**WHAT TO WORK ON**
Return the entries that follow exactly, with no images.

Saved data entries
========================================================================

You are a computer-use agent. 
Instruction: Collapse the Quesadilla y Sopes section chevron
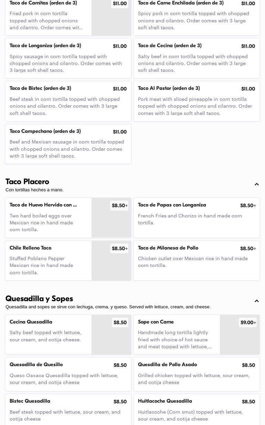(257, 301)
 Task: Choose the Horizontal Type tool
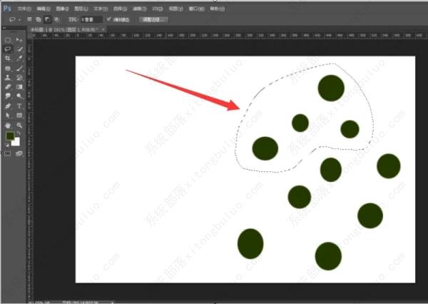(x=19, y=105)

========================================================================

**ANSWER SPACE**
You are a computer-use agent. 
Instruction: Collapse the Quesadilla y Sopes section chevron
(257, 301)
 Task: Choose the Horizontal Type tool
(x=19, y=105)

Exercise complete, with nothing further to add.